US senators from both parties are asking the US Department of Interior to reconsider draft permitting guidelines for wind-energy development, saying the guidelines would create too much red tape for developers.
Senators Mike Crapo and Jeff Merkley, an Idaho Republican and Oregon Democrat, respectively, led the 21 senators who signed the letter, which criticized the draft Land-Based Wind Energy Guidelines that were issued in February.
In particular, the senators chastised the US Fish and Wildlife Service for issuing guidelines that differed from the recommendations of a joint committee of conservation groups, states and the wind-energy industry.
“Although these guidelines are voluntary, they could still set a precedent for standards that will create unnecessary complications for wind energy projects,” the senators wrote. “The differences are significant and potentially troubling for the continued development of wind resources in America.”
The guidelines for land-based wind projects outline a five-step process for wind companies to gauge potential risks to birds and other wildlife during project development. Although the guidelines are voluntary, FWS has said companies that follow the process will be largely shielded from prosecution under bird-protection laws.
Wind-energy developers also were critical of the draft guidelines in comments they submitted earlier this year.
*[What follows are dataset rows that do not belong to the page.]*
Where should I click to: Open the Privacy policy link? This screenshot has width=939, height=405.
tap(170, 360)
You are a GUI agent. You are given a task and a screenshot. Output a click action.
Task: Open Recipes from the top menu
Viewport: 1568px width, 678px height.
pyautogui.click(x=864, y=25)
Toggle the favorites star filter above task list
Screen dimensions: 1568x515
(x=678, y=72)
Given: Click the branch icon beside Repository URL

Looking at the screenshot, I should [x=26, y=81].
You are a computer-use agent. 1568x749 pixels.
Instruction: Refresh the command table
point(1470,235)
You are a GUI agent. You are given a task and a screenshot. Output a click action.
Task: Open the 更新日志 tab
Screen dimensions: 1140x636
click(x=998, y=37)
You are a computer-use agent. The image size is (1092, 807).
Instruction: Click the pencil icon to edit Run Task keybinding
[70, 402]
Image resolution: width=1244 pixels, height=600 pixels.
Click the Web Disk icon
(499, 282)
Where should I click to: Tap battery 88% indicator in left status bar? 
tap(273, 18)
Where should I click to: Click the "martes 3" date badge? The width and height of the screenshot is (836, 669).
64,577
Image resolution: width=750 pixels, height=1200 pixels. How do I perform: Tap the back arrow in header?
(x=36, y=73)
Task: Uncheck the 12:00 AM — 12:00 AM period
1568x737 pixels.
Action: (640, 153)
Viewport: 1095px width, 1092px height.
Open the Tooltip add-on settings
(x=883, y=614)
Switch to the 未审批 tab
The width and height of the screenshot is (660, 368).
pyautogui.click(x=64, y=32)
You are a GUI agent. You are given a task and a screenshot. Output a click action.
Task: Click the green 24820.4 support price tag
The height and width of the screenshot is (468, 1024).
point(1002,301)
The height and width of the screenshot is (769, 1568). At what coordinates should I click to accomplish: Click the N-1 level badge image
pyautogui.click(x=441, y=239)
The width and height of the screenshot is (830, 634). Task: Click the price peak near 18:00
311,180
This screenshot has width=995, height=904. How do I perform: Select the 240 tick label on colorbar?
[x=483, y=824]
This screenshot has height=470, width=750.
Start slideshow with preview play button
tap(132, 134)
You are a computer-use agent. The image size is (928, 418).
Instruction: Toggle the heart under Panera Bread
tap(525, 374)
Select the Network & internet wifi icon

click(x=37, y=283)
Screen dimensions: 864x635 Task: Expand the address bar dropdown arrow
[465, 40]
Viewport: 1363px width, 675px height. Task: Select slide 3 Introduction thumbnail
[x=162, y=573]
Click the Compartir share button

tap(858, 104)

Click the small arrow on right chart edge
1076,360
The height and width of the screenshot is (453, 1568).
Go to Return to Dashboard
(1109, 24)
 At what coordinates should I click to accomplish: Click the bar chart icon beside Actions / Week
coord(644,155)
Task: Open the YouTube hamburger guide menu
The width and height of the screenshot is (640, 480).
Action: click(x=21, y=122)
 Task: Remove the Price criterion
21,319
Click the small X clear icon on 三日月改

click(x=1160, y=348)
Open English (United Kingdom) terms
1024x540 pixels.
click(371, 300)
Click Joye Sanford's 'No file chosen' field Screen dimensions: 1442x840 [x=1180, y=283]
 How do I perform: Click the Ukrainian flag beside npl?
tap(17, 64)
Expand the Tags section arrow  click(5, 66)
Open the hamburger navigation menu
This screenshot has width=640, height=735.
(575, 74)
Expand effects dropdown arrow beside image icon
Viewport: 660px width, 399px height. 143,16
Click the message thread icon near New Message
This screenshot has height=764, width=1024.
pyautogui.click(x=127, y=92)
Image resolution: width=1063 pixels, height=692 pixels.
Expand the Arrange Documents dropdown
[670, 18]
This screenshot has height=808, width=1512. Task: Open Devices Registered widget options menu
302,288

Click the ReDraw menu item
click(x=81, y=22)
The American Wind Energy Association, which represents wind developers, said the agency “missed an opportunity” by ignoring the industry’s recommendations.
Senators also asked FWS to reconsider the 2009 Eagle Conservation Plan guidance, which they said does not allow developers enough options for mitigating disturbances to eagles.
An Interior Department spokeswoman did not immediately return a call seeking comment on the letter.
Some bird groups, including the American Bird Conservancy, have said the draft rules do not go far enough and that FWS has historically been reluctant to prosecute companies for bird deaths.